Join us in making a resolution to build empathy. In a world where our differences increasingly tend to alienate us from one another, we need empathy so we can connect with each other and form healthy relationships.

So, let’s start with children.

Let’s give them the tools they need to understand and help each other now, and later, when they are parents, co-workers, leaders.

Here are 5 things to help get you started.

1. Listen to children

Do you follow us on social media? (please do if you don’t – see the links at the bottom of the website)

If you do, then you might have seen our 12 Days of Wishes. We publish them every year, and they’re a window into children’s minds – their hopes, dreams and feelings for ‘their’ baby.

We’ve gathered all 12 from the recent holiday season on one page. Enjoy the scroll.

2. Let children draw

“Picasso said all children are artists until they are told they’re not. I feel that all children are musicians and painters and dancers too. It is their way to express every emotion from joy to sorrow – and it gives them a form of language, even before they can label their feelings. Their work reaches out to touch others, to create empathy and a sense of belonging, and the feeling that they’re not alone.” – Mary Gordon, Roots of Empathy Founder and President.

Right from the start Mary Gordon made art an integral part of Roots of Empathy. Watch our slide show below, with context from Mary Gordon, to understand why.

3. Let children play

Play. Remember that? Freedom, focus, joy.

As adults we forget to play, but children NEED to play. “Children are at their most joyful when they are with their families – and at play…Without free, unstructured time to be creative, to let the imagination flow, curiosity fades. Children don’t become problem solvers, critical thinkers, creative thinkers. When curiosity fades, entrepreneurship fades, political ideas fade, progress fades. Children’s brains are built on experience and the deepest learning happens in self-created experiences.” – Mary Gordon, Founder and President.
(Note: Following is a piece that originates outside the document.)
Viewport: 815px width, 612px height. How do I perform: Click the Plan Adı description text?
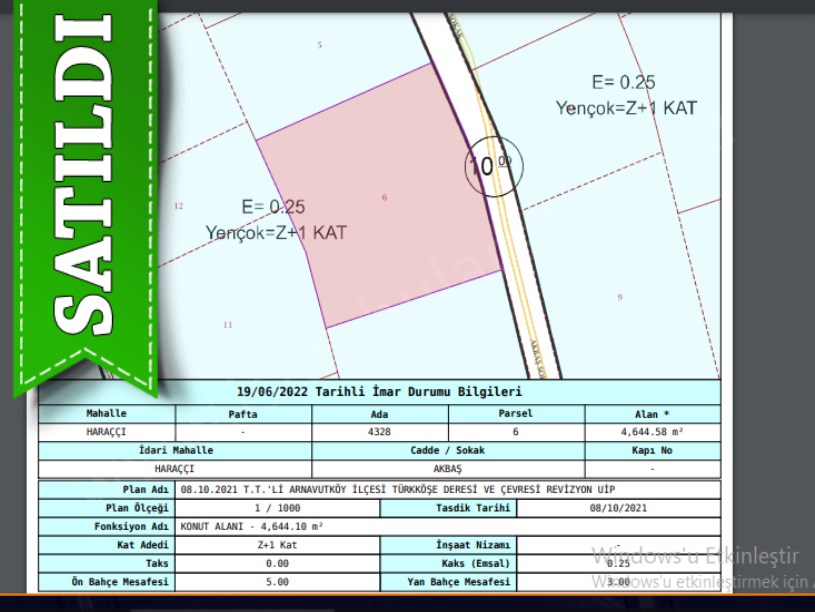click(x=396, y=490)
In this Roots of Empathy Speaker Series presentation below, Alison Gopnik argues that children need time and space to explore and come up with new ways of thinking and doing.

4. Read with children

You know what it’s like to be engrossed in a novel, right? You learn the characters’ thoughts, feelings, what drives them, what scares them, what makes them happy. You root for them – sometimes. You FEEL for them.

When we read with children, they learn to understand the world through the characters too. How does that happen? Dr. Raymond Mar is an expert on this and he spoke on our panel about Empathy and the Arts. Watch the video:

5. Help children make sense of their world

Dr. Dan Siegel, who presented the keynote at the 2017 Roots of Empathy Research Symposium, has written a blog that helps us to understand The Psychological Effects of the Conflicting Stories We Hear.
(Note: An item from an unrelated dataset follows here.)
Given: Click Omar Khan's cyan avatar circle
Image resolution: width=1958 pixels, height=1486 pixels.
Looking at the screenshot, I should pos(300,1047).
“As babies, our connection to our caregivers—our attachment figures—provides us not only with comfort and connection, but a way of making sense of our experiences. Life “makes sense” when our experience matches up with how those we are close to respond to us, as well with the messages we receive in the stories they tell.

Dr. Siegel suggests that today’s world offers conflicting truths and can leave us feeling distressed, and he has a solution. You can read his blog here.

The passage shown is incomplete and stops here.